Welcome to the developer’s guide to Protocol Buffers. Protocol Buffers is a language-neutral, platform-neutral extension for serializing structured data in communication protocols, data storage, and other areas.

This document is intended for Java, C++, or Python developers who want to use Protocol Buffers in the applications they develop. This summary introduction to Protocol Buffers will show you how to get started using Protocol Buffers. If you want to learn more about Protocol Buffers, you can go to tutorials or the Protocol Buffer Encoding page to learn more.

For reference documentation on the API, see the page: Reference Documentation for all three languages, as well as guidance for.Proto Language and style.

What is Protocol Buffers

Protocol Buffers is a flexible, efficient, automated tool for serializing structured data — you can think of Protocol Buffers as XML, but smaller, faster, and simpler.

You can define your own structured data, and then you can use specific code generation tools to make it very easy to read and write your structured data.
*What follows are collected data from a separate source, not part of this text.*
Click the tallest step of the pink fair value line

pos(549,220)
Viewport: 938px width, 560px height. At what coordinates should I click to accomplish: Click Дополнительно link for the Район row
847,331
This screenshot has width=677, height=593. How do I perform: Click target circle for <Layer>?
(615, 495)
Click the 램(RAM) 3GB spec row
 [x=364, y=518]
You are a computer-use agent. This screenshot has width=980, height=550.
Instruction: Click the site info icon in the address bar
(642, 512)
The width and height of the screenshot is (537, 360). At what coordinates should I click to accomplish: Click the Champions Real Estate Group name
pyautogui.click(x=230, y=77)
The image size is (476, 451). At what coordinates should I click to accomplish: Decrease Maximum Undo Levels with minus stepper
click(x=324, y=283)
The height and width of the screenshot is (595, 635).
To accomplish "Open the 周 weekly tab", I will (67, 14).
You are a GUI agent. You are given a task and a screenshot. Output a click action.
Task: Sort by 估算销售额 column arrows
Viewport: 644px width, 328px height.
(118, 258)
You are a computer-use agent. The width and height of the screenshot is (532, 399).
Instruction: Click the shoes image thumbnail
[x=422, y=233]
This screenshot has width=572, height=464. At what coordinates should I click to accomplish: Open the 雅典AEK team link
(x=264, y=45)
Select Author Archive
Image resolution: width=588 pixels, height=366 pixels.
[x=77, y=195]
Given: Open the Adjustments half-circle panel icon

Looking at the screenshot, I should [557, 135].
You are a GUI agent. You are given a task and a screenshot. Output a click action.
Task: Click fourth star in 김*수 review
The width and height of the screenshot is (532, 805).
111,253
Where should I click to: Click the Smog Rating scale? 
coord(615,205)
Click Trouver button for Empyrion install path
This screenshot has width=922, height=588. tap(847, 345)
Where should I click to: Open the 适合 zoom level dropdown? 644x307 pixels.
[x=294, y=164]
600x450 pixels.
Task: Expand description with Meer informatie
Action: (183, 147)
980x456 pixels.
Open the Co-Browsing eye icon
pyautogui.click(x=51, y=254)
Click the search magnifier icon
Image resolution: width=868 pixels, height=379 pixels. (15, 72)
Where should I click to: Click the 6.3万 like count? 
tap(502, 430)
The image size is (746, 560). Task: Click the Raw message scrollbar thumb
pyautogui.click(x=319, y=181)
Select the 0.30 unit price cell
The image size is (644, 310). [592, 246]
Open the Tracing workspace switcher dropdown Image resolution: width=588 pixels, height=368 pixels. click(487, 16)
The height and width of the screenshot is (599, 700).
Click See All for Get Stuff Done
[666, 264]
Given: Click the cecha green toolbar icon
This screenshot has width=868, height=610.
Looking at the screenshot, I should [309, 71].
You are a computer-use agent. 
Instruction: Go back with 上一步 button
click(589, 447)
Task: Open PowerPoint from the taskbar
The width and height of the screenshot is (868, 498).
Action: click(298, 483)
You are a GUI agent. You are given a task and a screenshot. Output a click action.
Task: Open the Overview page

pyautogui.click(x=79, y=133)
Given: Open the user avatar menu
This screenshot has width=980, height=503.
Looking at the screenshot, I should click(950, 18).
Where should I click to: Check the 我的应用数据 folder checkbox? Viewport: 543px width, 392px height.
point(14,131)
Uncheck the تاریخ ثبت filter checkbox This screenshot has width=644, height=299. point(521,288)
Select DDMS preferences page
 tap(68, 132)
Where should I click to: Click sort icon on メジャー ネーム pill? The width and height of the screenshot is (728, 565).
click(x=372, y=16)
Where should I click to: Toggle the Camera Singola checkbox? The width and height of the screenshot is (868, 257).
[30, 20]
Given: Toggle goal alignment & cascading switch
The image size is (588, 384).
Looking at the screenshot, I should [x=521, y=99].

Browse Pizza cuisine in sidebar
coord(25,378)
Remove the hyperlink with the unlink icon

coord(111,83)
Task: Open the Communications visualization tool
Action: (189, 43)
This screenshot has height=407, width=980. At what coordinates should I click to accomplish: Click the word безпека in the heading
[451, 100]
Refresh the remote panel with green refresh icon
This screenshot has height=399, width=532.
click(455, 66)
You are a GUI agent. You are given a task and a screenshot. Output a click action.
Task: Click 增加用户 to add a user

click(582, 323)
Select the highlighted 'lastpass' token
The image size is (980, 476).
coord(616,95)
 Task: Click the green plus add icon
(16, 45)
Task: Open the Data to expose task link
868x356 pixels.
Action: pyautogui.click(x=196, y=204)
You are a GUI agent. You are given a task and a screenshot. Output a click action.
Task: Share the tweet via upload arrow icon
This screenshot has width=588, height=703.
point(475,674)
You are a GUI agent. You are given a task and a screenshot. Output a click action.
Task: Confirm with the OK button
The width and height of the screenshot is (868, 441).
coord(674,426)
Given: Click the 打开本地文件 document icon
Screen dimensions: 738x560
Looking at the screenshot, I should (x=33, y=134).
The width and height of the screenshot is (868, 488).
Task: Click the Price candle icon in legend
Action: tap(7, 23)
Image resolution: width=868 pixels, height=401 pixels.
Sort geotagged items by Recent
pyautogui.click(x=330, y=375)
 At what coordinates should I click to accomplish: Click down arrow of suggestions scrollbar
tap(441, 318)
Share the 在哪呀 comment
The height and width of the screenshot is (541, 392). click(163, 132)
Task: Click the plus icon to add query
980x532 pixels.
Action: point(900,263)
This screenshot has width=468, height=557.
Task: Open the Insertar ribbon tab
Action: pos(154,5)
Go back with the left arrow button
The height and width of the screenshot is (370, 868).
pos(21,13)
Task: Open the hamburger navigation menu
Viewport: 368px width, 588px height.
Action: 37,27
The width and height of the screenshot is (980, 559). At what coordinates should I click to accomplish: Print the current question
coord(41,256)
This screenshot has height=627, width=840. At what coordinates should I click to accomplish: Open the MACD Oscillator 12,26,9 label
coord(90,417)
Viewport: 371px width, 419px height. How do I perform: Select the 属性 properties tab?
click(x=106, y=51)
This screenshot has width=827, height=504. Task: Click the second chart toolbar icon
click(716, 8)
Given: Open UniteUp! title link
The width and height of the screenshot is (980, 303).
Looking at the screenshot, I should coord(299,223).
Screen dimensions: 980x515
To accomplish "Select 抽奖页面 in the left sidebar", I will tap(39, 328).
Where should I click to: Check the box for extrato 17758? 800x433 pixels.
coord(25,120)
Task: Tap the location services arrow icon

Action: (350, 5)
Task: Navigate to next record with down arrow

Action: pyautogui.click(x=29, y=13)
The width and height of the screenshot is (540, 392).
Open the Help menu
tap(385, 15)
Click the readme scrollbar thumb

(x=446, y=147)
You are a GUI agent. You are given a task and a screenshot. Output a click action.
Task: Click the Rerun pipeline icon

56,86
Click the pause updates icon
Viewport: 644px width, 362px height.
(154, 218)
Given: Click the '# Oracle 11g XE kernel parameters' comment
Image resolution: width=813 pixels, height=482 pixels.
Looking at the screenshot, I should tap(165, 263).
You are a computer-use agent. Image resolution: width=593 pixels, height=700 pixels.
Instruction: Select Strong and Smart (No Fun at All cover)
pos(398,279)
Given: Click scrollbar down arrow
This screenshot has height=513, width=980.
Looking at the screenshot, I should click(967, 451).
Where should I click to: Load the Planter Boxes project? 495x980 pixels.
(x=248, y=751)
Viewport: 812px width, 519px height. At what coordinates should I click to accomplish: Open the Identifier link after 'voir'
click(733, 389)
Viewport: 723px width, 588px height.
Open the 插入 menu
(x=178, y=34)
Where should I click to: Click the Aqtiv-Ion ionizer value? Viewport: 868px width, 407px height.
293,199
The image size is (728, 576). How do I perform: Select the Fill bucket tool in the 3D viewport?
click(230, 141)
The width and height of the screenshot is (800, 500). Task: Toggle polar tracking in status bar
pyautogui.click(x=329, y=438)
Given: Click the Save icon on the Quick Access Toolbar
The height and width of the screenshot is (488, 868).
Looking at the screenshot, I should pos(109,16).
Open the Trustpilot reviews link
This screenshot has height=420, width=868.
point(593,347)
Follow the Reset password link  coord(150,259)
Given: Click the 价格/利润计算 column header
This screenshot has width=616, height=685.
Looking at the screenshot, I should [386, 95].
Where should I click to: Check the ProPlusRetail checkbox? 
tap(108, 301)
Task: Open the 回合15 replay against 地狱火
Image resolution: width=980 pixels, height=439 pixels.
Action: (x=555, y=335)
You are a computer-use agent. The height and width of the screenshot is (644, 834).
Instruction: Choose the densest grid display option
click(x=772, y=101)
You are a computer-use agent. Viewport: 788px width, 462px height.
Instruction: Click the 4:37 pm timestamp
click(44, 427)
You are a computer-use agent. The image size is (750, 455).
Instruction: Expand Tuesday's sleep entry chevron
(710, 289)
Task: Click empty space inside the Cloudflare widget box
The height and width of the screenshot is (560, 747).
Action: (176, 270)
These data can be read and written as a series of data streams and using different computer programming languages. You can even update your data structures without damaging the already deployed programs.

How does Protocol Buffers work

You need to specify how you want your data to be serialized. You define your message structured data through proto files.

Each protocol buffer message is a small log of messages containing a sequence of names and variables.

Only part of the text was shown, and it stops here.